Serbie/Kosovo : vers une résolution du litige ?
Le président serbe, Aleksandar Vučić, et le Premier ministre kosovar, Albin Kurti, ont rencontré le chef de la diplomatie européenne, Josep Borrell, lundi, à Bruxelles, pour discuter du plan franco-allemand visant à normaliser la situation au Kosovo. Si rien n'a encore été signé, Borrell estime que l'accord sera accepté, et qu'il est seulement question des modalités de sa mise en œuvre. Les éditorialistes se montrent plus prudents.
Eliminer tout malentendu potentiel
L'accord devra être clairement défini et supervisé, fait valoir Jutarnji list :
«L'expérience nous enseigne qu'une vigilance constante de l'UE et des Etats-Unis s'avère nécessaire, et ce à l'échelon le plus élevé. Au moindre relâchement de la part de l'UE, la Serbie et le Kosovo trouveront des raisons de retarder la mise en œuvre de leurs obligations, ce qui ne manquera pas d'entraîner des interprétations différentes de l'accord, et des accusations réciproques. Aujourd'hui encore, il existe différentes interprétations des accords de Dayton, pourtant signés il y a 30 ans. La résolution 1244 de l'ONU sur le Kosovo et le verdict de la Cour internationale de justice, selon lequel 'la déclaration d'indépendance du Kosovo n'a pas violé le droit international', font eux aussi l'objet d'interprétations diverses.»
Un accord élaboré par d'autres
Le quotidien Neue Zürcher Zeitung se montre circonspect :
«Il n'a fallu que quatre mois pour mettre cet accord sur les rails. Une rapidité étonnante, quand on songe au rythme des négociations jusque-là. ... En soi, ce plan n'est pas mauvais, il s'apparente à un compromis. Son principal défaut est de ne pas avoir été négocié directement par les parties concernées, mais entièrement par des agents exogènes. Or les solutions imposées ont rarement fait leurs preuves dans les Balkans. La responsabilité de la Serbie aurait dû être engagée. Mais elle n'a jamais présenté la moindre esquisse de solution - se contentant de tracer des lignes rouges. D'autres ont négocié à sa place aujourd'hui. L'UE ne pouvait plus se permettre de perdre davantage de temps dans la région.»
Au mépris de la démocratie et des droits humains
Pour Erich Rathfelder, correspondant du quotidien taz dans les Balkans, cet accord est une farce :
«Aujourd'hui, l'UE promeut ouvertement une politique de cloisonnement ethnique. Elle entend, en effet, faire passer en force l'Association des communes serbes, avec toutes les conséquences négatives que ce choix implique, au plan symbolique, pour le vivre-ensemble des habitants de l'ensemble des Balkans occidentaux. ... L'UE et les Etats-Unis ne cherchent plus à faire valoir les valeurs démocratiques et les droits humains dans les Balkans, mais à trouver un compromis avec l'autocrate serbe Aleksandar Vučić, que l'on entend soustraire à l'influence de Poutine.
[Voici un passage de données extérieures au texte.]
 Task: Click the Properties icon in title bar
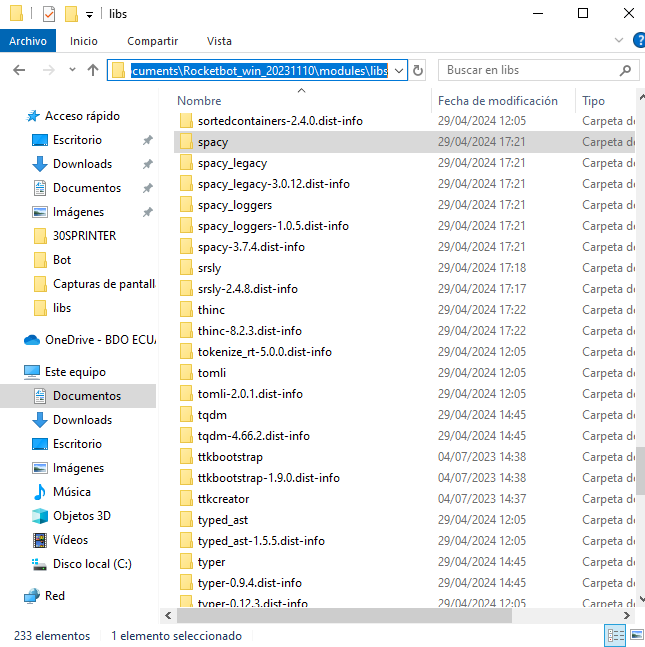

L'ambassadeur des Etats-Unis en Serbie, Christopher Hill, croit-il vraiment que c'est en trahissant la démocratie et les droits humains que l'on pourra 'débaucher' Vučić et l'amener à se retourner contre Poutine ?»
Le double-jeu de Belgrade
Der Standard doute de la sincérité de la Serbie :
«Contrairement à Kurti, qui était disposé à signer l'accord lundi, Vučić a refusé de le faire. Il veut manifestement gagner du temps et, dans un premier temps, s'employer à doter l'Association des communes serbes du Kosovo d'un maximum de leviers d'influence. ... A long terme, il n'y aura de sécurité pour le Kosovo et l'ensemble de la région que le jour où la Serbie rejoindra la politique de l'UE à l'encontre de la Russie, mettra enfin en œuvre les sanctions - comme l'y oblige son statut de candidat à l'UE - et s'affranchira réellement de la tutelle du Kremlin. Or rien ne laisse présager, aujourd'hui, qu'elle le fera. La Serbie continue ainsi de miser sur deux chevaux à la fois.»
Les lignes rouges de Vučić
Dans Izvestia, le spécialiste des Balkans Milan Lazovitch ne croit pas à la réussite du projet :
«On ne peut tabler sur une mise en œuvre rapide des accords et un tournant significatif sur la question du Kosovo. En raison notamment du conflit en Ukraine, les conditions ne sont pas réunies pour y parvenir. Si la Serbie a été contrainte d'accepter certains compromis sur la question kosovare, dans l'ensemble, sa stratégie n'a pas changé. De par l'existence de certaines 'lignes rouges', et notamment l'impossibilité de reconnaître officiellement le Kosovo. S'il le faisait, Vučić pourrait faire une croix sur sa présidence et sur toute sa carrière politique.»